**Your instructions**.
Copy the lines from the one containing "This screenshot has width=360, height=419. Task: Select the team" up to and including the one containing "click(273, 30)", swapping "city" for "town" and leaving everything else unchanged.

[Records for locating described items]
++++
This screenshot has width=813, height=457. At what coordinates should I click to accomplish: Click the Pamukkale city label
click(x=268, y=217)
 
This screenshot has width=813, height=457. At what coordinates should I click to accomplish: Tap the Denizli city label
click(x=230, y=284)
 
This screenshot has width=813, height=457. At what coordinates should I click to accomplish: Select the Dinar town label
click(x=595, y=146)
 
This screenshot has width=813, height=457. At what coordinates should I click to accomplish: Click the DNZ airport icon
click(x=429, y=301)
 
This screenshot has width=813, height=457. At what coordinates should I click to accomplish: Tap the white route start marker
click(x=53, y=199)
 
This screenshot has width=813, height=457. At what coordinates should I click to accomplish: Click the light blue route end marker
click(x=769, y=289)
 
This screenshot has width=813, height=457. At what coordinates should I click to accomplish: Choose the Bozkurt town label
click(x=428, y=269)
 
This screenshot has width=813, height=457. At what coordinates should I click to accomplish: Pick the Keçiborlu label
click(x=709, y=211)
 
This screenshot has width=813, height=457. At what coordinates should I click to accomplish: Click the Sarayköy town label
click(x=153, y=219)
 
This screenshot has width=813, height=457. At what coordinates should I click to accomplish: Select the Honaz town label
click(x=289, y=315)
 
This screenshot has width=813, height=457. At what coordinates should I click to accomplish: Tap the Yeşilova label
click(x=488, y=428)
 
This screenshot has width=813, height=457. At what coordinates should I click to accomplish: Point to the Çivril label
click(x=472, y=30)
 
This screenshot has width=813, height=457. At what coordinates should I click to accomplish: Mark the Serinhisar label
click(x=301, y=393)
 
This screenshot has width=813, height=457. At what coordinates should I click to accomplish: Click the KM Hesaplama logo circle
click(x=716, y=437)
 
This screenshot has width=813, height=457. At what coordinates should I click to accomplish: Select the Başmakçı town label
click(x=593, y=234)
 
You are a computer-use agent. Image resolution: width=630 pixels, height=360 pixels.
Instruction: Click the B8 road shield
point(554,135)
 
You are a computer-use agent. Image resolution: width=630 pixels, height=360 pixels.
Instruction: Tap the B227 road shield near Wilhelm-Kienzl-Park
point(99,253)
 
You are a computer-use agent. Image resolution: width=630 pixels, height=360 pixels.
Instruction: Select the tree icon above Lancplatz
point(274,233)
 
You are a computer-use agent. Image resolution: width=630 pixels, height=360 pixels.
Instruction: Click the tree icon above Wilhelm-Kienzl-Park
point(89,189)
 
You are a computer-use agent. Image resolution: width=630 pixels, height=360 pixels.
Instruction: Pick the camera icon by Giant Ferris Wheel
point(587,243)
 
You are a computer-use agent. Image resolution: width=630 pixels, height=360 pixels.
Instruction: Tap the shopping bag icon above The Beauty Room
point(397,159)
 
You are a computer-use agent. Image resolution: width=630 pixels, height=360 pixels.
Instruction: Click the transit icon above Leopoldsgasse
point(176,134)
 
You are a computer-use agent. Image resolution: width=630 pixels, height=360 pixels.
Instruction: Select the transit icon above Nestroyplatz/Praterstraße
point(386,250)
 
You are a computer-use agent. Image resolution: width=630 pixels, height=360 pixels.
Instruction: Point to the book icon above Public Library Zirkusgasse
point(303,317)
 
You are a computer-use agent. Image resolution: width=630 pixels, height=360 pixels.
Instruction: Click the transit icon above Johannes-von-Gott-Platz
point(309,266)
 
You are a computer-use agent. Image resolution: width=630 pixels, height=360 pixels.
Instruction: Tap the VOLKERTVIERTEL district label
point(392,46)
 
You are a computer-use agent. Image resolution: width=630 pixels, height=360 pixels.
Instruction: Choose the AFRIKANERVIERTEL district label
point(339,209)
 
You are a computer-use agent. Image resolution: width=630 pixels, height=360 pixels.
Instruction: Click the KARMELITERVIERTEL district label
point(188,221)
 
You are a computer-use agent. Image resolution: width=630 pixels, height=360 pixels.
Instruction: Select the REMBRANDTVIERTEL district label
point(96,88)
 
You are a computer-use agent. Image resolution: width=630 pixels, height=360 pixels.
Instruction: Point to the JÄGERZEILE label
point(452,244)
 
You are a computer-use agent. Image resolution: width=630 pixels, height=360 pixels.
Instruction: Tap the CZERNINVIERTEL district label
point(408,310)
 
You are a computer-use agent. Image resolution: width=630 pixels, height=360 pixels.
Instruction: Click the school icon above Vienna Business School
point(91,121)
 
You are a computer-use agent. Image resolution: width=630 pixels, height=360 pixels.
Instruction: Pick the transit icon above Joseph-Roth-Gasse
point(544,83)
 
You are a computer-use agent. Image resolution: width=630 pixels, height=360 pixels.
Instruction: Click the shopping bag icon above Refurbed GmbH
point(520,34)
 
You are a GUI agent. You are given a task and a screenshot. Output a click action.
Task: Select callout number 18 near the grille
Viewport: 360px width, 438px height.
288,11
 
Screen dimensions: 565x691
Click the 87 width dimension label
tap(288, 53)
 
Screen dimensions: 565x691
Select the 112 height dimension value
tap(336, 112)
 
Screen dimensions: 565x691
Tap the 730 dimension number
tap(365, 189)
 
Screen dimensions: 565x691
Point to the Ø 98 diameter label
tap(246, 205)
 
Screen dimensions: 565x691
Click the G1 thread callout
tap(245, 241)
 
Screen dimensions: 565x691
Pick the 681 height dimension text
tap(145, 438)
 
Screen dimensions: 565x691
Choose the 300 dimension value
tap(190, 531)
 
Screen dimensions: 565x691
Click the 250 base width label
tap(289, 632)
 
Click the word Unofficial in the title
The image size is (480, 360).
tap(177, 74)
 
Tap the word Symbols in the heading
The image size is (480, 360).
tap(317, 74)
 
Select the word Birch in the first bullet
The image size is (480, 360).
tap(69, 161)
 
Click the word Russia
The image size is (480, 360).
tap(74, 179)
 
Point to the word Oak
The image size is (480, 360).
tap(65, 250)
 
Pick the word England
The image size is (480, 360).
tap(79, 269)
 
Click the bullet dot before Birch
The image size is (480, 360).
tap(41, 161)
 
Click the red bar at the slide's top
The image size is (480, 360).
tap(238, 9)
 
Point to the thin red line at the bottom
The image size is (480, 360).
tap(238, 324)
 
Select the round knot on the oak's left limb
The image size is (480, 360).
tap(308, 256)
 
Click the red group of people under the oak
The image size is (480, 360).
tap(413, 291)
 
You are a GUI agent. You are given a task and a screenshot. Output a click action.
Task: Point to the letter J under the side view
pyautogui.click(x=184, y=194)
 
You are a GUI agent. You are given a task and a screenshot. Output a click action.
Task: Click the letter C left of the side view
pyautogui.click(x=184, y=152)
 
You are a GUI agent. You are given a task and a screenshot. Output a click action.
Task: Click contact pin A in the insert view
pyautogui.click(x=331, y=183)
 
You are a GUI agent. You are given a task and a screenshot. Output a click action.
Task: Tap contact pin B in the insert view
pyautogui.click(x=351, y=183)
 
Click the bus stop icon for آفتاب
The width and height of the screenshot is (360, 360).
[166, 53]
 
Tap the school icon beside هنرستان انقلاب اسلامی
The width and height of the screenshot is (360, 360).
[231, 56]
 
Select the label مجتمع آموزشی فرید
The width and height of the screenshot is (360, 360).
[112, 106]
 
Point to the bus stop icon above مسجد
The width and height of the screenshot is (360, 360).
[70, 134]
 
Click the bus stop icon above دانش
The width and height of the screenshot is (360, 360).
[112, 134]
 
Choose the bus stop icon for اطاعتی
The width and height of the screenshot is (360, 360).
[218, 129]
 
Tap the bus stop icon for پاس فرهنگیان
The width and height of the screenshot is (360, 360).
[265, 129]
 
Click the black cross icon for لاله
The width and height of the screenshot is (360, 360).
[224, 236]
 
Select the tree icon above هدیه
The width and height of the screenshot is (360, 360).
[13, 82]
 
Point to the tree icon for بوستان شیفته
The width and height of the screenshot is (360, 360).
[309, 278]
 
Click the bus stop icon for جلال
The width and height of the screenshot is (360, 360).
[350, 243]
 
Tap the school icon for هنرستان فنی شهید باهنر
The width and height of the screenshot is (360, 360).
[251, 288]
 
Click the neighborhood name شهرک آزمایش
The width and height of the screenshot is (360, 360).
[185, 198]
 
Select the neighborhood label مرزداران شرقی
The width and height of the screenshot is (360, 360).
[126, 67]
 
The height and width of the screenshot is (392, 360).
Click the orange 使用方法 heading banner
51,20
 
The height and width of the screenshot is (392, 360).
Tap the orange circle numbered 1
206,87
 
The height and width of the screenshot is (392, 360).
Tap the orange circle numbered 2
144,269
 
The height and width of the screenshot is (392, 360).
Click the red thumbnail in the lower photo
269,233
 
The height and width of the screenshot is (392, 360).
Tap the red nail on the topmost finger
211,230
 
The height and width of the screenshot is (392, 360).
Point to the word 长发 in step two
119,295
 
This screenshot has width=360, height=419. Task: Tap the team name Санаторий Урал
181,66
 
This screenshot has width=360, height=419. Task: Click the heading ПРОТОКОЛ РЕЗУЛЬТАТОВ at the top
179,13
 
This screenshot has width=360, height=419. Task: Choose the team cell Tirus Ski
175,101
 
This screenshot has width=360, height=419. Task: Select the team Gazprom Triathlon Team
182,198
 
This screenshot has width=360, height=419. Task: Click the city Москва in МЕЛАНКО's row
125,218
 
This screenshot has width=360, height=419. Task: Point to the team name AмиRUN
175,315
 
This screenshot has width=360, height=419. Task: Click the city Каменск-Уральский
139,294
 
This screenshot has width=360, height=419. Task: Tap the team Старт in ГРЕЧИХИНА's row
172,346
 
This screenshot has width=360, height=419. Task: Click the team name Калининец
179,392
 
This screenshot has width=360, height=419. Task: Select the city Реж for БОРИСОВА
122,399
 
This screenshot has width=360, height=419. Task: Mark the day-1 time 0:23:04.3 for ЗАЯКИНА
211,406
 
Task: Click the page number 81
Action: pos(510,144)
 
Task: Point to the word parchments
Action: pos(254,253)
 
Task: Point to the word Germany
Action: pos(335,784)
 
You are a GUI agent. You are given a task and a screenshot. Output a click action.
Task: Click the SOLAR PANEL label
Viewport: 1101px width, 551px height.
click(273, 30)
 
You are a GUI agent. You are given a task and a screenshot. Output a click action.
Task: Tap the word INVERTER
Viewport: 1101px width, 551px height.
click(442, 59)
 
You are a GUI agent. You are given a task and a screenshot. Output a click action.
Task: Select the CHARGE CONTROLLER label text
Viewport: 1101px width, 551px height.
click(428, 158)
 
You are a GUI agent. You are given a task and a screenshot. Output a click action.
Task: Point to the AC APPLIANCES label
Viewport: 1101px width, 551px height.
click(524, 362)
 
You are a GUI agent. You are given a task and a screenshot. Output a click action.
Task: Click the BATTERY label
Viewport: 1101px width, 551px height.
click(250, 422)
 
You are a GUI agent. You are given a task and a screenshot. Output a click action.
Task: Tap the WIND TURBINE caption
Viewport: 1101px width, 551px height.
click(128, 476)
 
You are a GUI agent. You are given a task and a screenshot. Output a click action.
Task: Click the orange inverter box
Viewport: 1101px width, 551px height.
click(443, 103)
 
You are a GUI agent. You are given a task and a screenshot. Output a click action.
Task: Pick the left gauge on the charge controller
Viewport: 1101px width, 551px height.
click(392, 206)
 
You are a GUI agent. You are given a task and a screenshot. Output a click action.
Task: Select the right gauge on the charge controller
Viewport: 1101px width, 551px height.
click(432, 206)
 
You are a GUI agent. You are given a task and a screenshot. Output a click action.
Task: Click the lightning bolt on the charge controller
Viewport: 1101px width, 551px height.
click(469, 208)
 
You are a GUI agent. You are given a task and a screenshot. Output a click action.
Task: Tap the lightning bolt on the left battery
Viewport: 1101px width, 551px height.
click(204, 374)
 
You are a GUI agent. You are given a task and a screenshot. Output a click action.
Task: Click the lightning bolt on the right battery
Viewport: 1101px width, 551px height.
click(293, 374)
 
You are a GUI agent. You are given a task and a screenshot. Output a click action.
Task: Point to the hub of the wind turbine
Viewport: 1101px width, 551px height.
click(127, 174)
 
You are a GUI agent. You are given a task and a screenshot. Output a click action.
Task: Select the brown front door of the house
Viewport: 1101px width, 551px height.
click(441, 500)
++++
**Response below**.
This screenshot has width=360, height=419. Task: Select the team Gazprom Triathlon Team
182,198
 
This screenshot has width=360, height=419. Task: Click the town Москва in МЕЛАНКО's row
125,218
 
This screenshot has width=360, height=419. Task: Point to the team name AмиRUN
175,315
 
This screenshot has width=360, height=419. Task: Click the town Каменск-Уральский
139,294
 
This screenshot has width=360, height=419. Task: Tap the team Старт in ГРЕЧИХИНА's row
172,346
 
This screenshot has width=360, height=419. Task: Click the team name Калининец
179,392
 
This screenshot has width=360, height=419. Task: Select the town Реж for БОРИСОВА
122,399
 
This screenshot has width=360, height=419. Task: Mark the day-1 time 0:23:04.3 for ЗАЯКИНА
211,406
 
Task: Click the page number 81
Action: pos(510,144)
 
Task: Point to the word parchments
Action: pos(254,253)
 
Task: Point to the word Germany
Action: pos(335,784)
 
You are a GUI agent. You are given a task and a screenshot. Output a click action.
Task: Click the SOLAR PANEL label
Viewport: 1101px width, 551px height.
click(273, 30)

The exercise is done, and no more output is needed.